- What is expected: Make an exact copy, from the records below, of the lines from the line containing "For every named" to the line containing "2024年6月 (171, 858)", both lines included, excluding pictures.

- Records for the exercise:
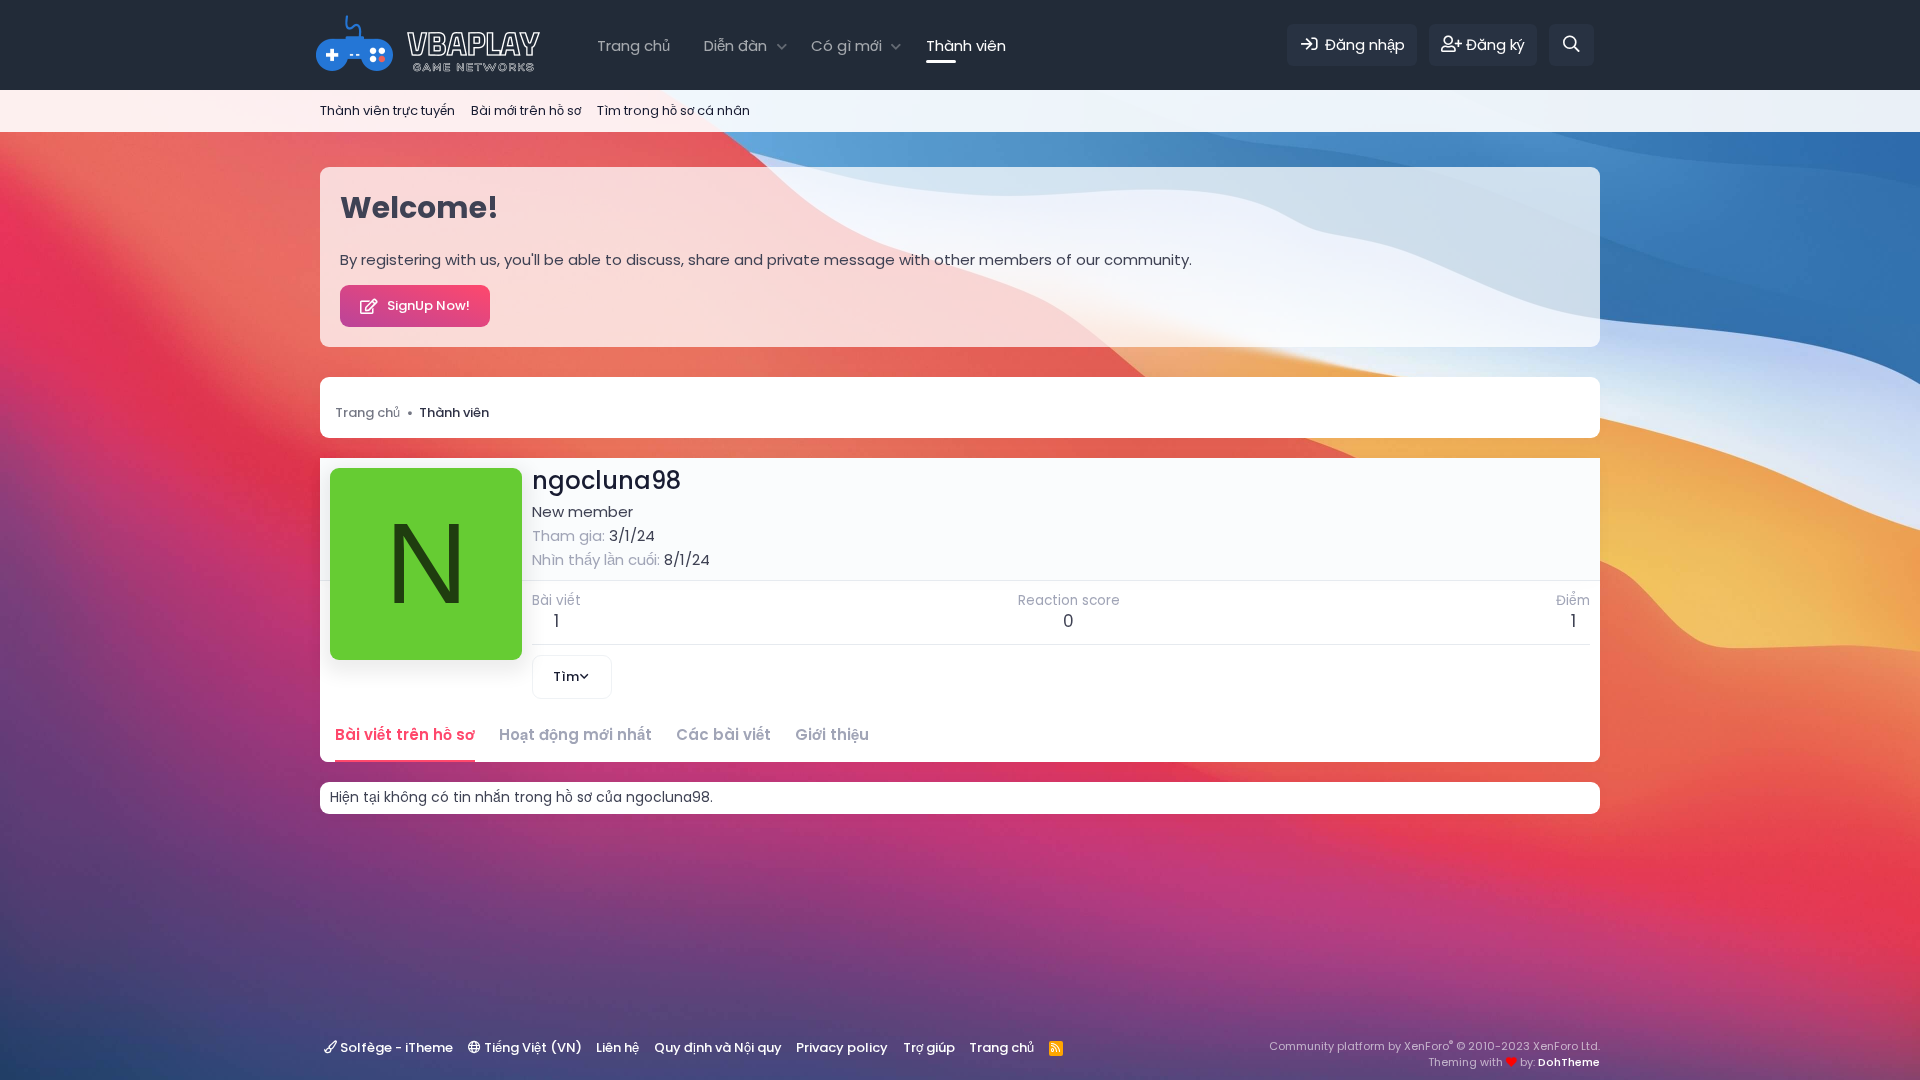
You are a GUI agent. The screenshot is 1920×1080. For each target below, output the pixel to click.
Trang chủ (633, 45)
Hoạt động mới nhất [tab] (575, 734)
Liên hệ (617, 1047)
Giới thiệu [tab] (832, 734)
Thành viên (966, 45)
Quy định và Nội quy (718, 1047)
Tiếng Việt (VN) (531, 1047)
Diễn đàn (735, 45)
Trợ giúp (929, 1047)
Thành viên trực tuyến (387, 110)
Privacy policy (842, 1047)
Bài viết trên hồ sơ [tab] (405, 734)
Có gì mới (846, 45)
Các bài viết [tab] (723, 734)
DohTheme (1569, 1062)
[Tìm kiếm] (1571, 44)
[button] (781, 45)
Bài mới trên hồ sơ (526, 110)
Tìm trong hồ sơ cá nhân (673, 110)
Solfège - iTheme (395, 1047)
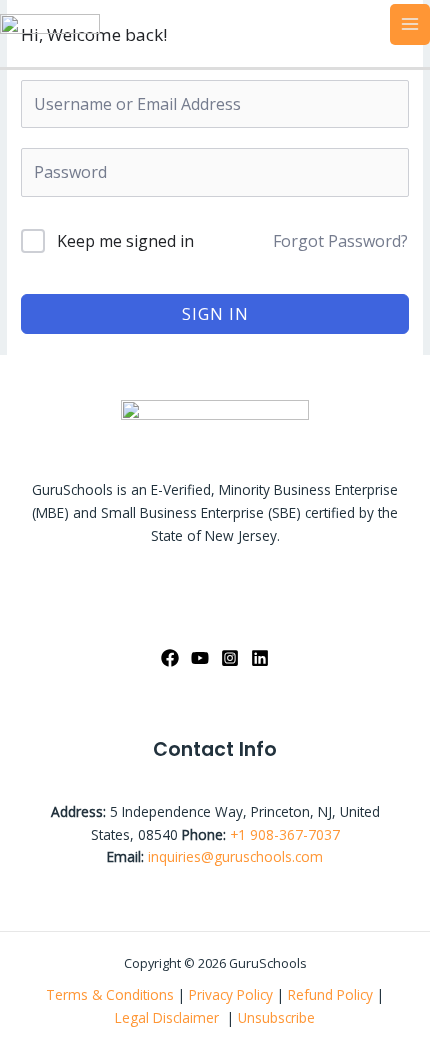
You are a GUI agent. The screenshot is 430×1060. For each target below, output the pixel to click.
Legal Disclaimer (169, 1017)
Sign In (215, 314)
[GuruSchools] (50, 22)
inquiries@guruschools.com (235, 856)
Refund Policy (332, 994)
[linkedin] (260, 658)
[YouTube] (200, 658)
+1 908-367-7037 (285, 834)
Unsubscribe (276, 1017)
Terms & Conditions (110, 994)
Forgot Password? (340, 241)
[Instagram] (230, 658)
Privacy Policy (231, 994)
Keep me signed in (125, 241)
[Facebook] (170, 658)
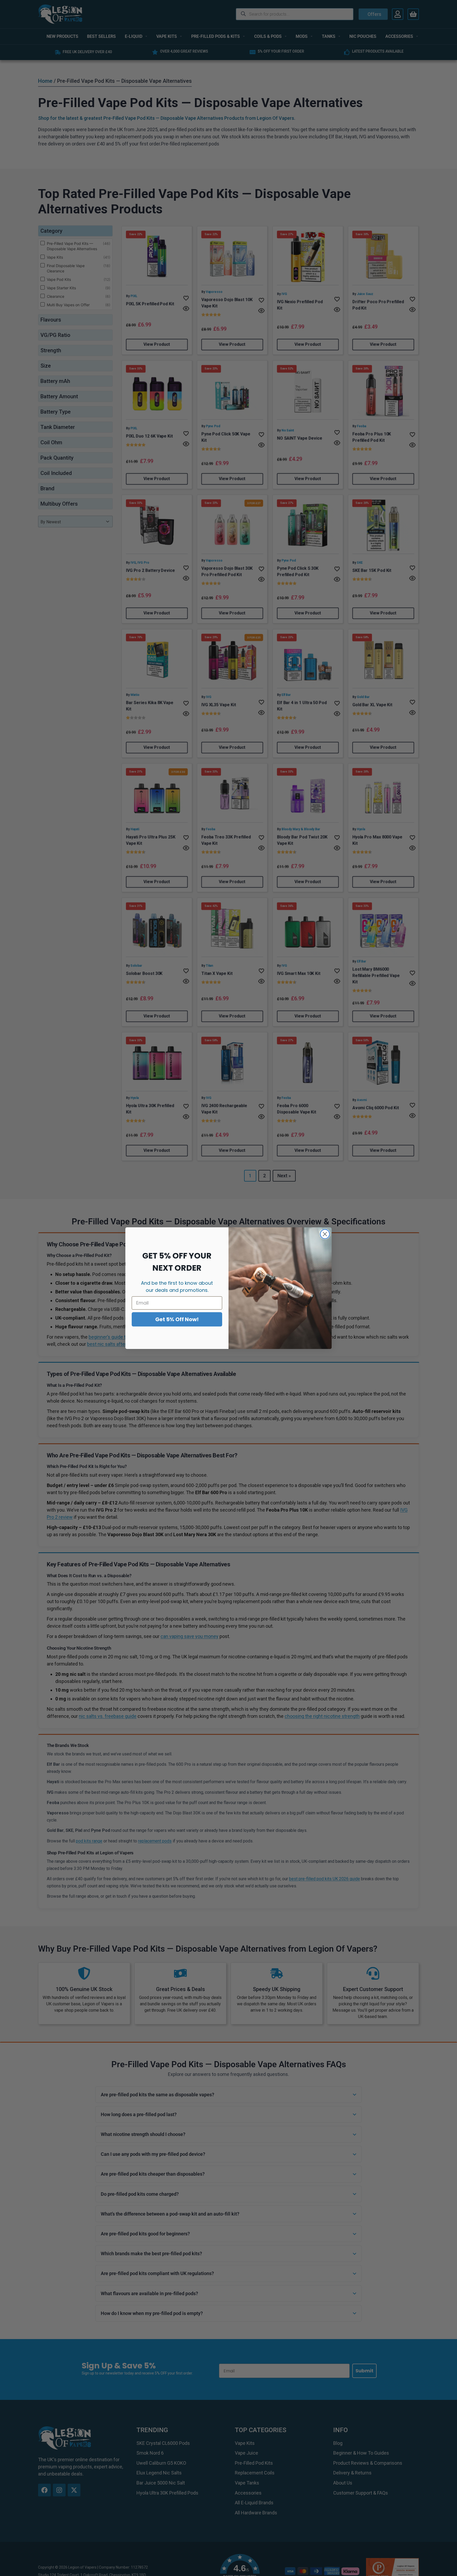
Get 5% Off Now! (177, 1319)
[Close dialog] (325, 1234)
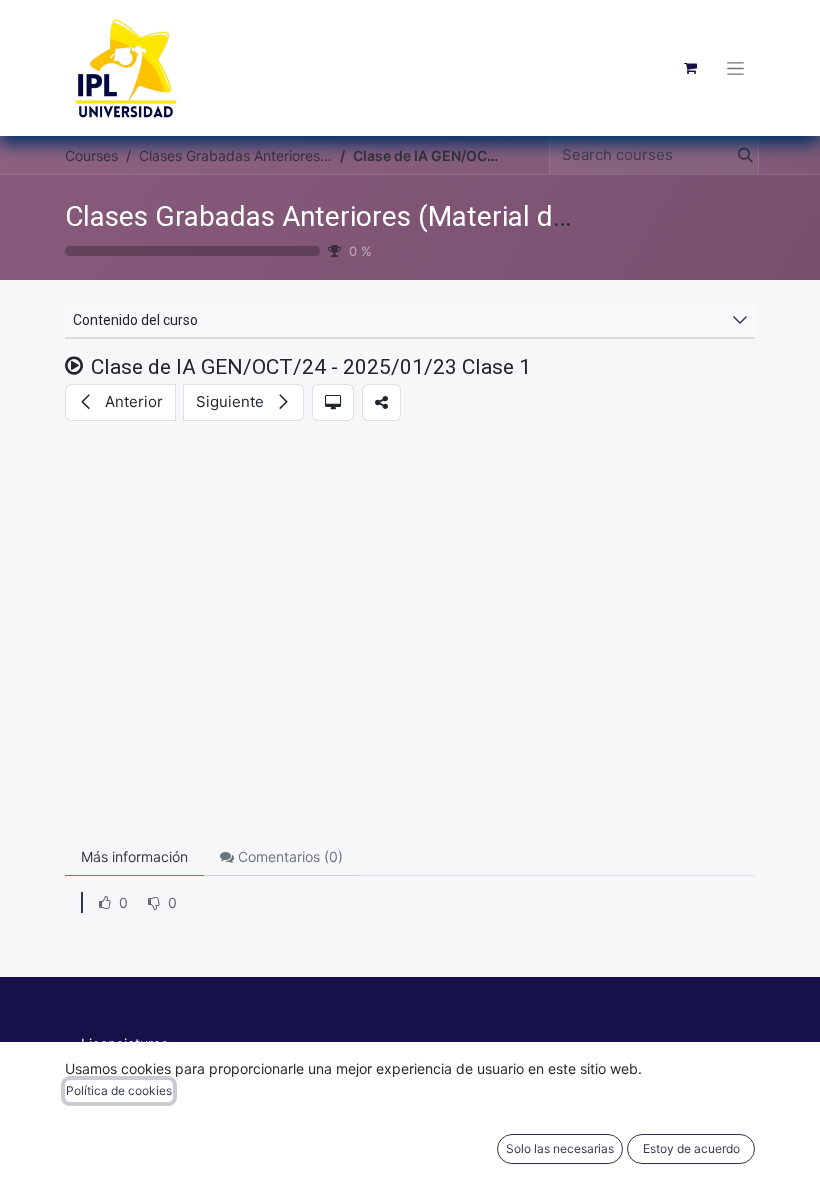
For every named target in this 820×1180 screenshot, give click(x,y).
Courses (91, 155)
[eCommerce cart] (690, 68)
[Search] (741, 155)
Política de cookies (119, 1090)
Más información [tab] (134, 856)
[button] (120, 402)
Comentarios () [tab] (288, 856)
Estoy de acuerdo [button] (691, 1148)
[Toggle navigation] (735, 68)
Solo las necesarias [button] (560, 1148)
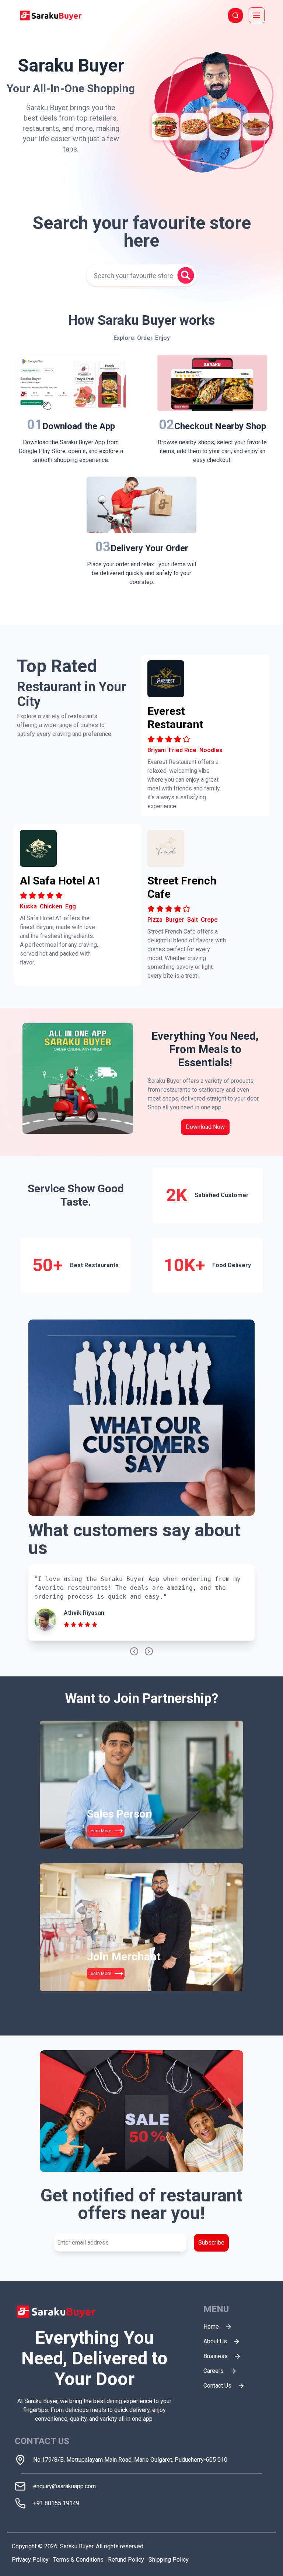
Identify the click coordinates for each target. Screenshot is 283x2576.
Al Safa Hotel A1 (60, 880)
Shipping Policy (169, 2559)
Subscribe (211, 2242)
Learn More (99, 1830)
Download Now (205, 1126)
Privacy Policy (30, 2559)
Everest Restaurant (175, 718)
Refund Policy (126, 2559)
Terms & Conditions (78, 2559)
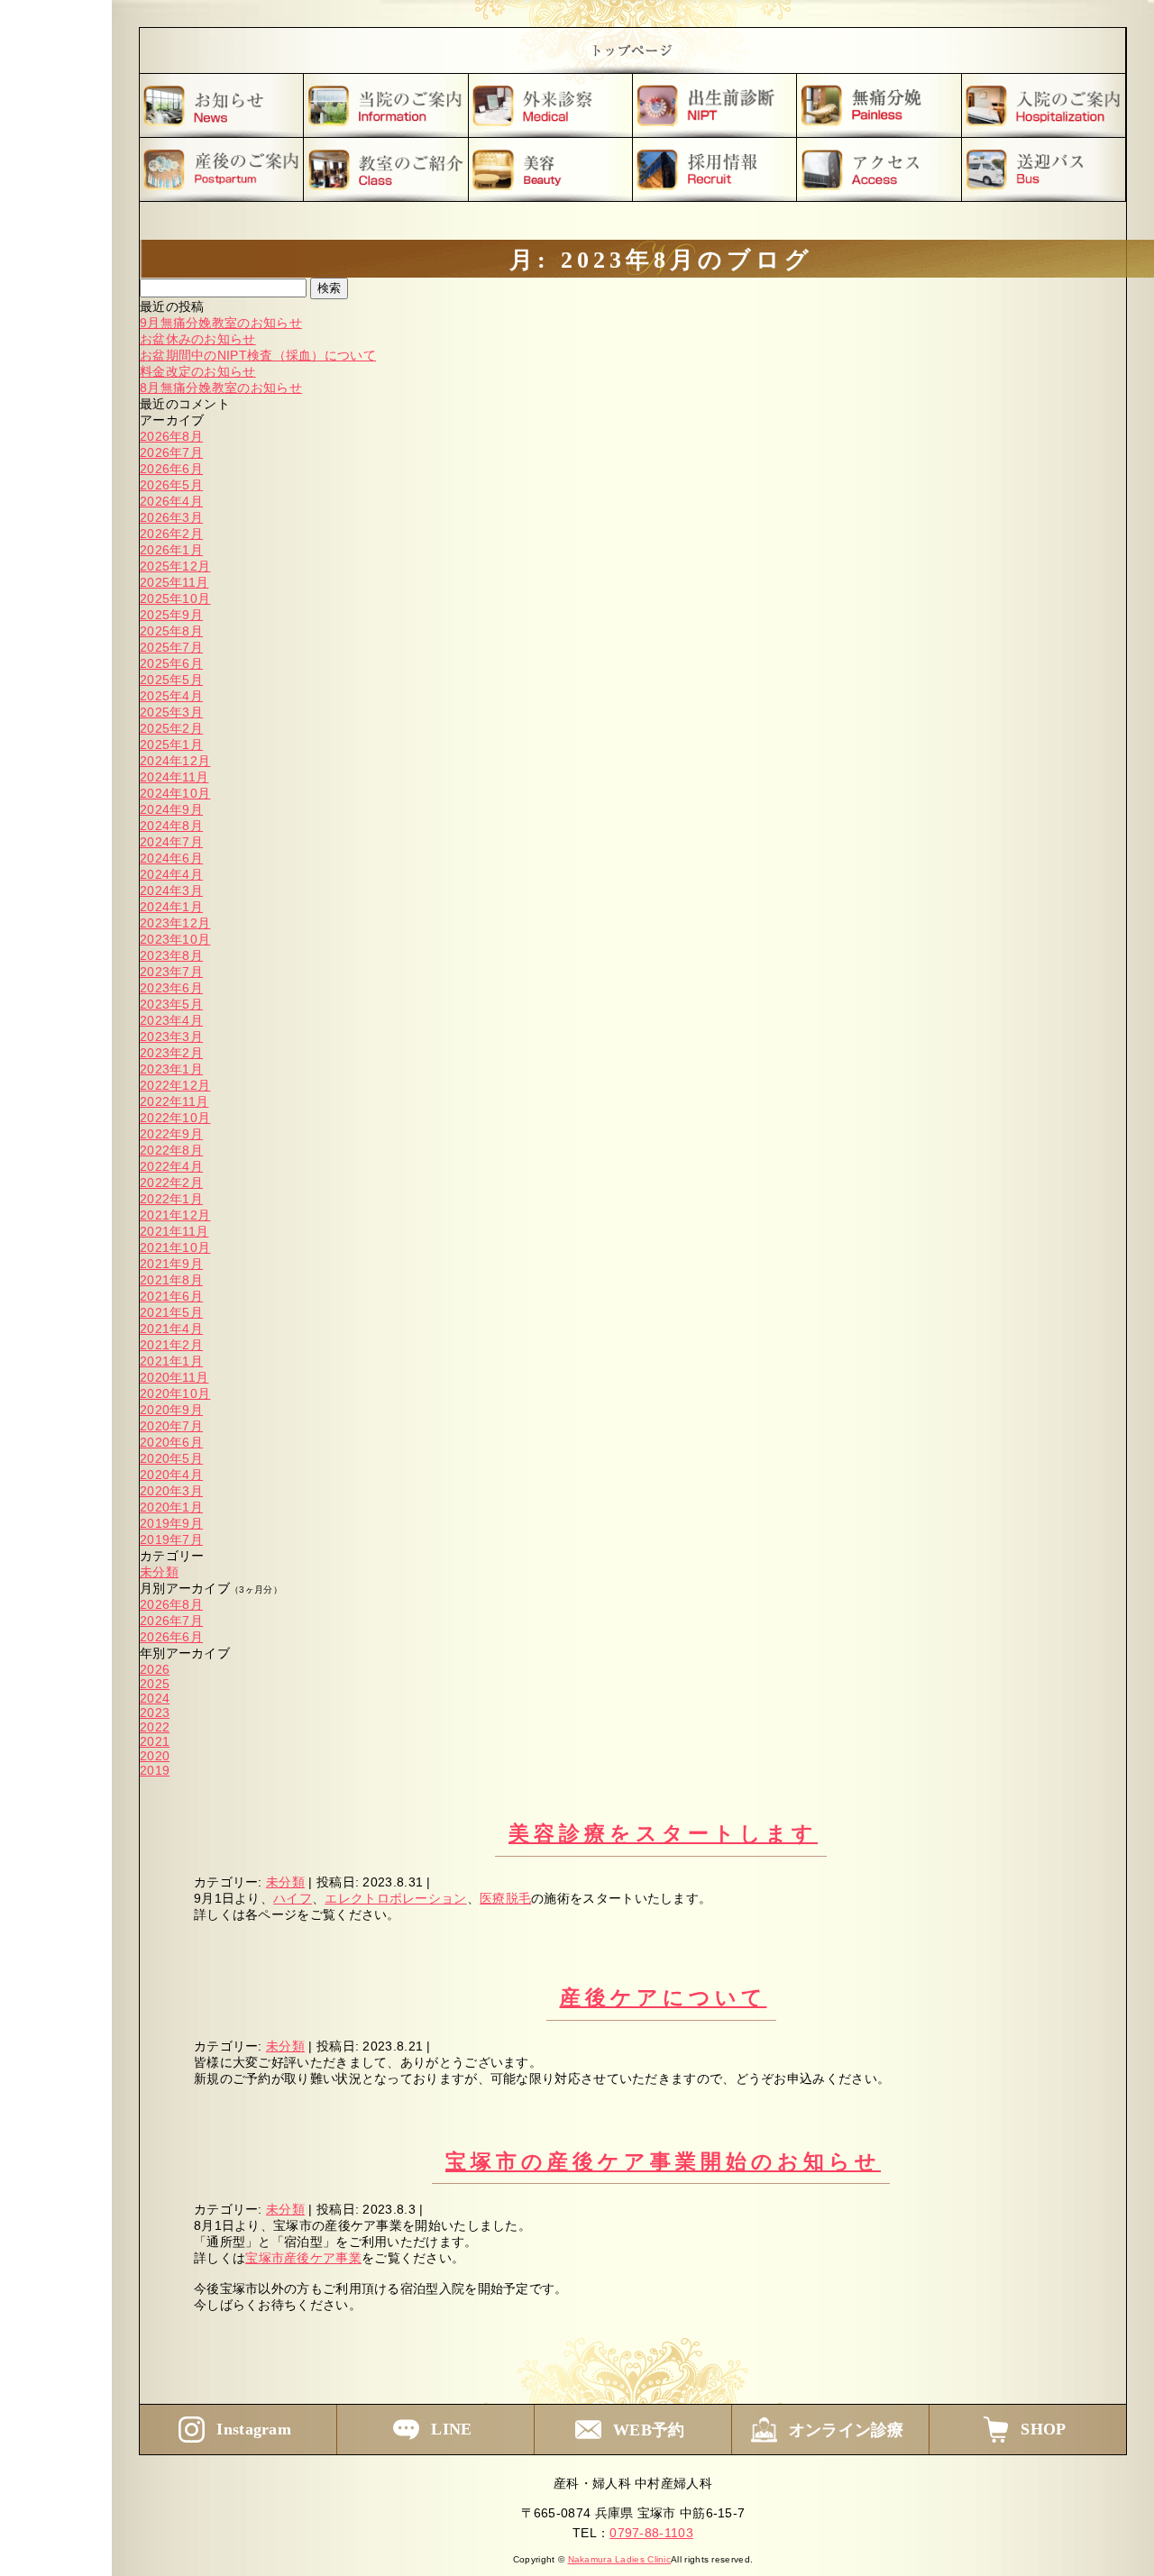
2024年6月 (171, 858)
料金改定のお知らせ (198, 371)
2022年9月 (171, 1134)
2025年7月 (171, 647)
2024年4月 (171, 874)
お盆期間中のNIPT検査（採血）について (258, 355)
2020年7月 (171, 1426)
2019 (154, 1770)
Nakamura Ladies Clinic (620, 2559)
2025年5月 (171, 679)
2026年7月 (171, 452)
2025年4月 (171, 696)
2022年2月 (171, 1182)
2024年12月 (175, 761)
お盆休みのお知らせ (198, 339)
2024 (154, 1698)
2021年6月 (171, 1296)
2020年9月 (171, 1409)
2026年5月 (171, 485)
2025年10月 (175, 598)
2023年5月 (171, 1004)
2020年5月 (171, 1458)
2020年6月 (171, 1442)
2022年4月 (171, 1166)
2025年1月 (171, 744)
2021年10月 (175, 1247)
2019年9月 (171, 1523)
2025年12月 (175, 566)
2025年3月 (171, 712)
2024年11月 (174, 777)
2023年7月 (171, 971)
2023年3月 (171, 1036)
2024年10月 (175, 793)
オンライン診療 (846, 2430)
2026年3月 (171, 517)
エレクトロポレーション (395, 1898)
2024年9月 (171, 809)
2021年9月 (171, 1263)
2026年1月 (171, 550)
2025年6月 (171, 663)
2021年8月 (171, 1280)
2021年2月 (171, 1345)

- Answer box:
For every named target in this 820×1180 screenshot, give click(x,y).
Courses (91, 155)
[eCommerce cart] (690, 68)
[Search] (741, 155)
Política de cookies (119, 1090)
Más información [tab] (134, 856)
[button] (120, 402)
Comentarios () [tab] (288, 856)
Estoy de acuerdo [button] (691, 1148)
[Toggle navigation] (735, 68)
Solo las necesarias [button] (560, 1148)
Identify the click coordinates for each target. Screenshot is 283x2576.
Al Safa Hotel A1 (60, 880)
Shipping Policy (169, 2559)
Subscribe (211, 2242)
Learn More (99, 1830)
Download Now (205, 1126)
Privacy Policy (30, 2559)
Everest Restaurant (175, 718)
Refund Policy (126, 2559)
Terms & Conditions (78, 2559)
2024年6月 (171, 858)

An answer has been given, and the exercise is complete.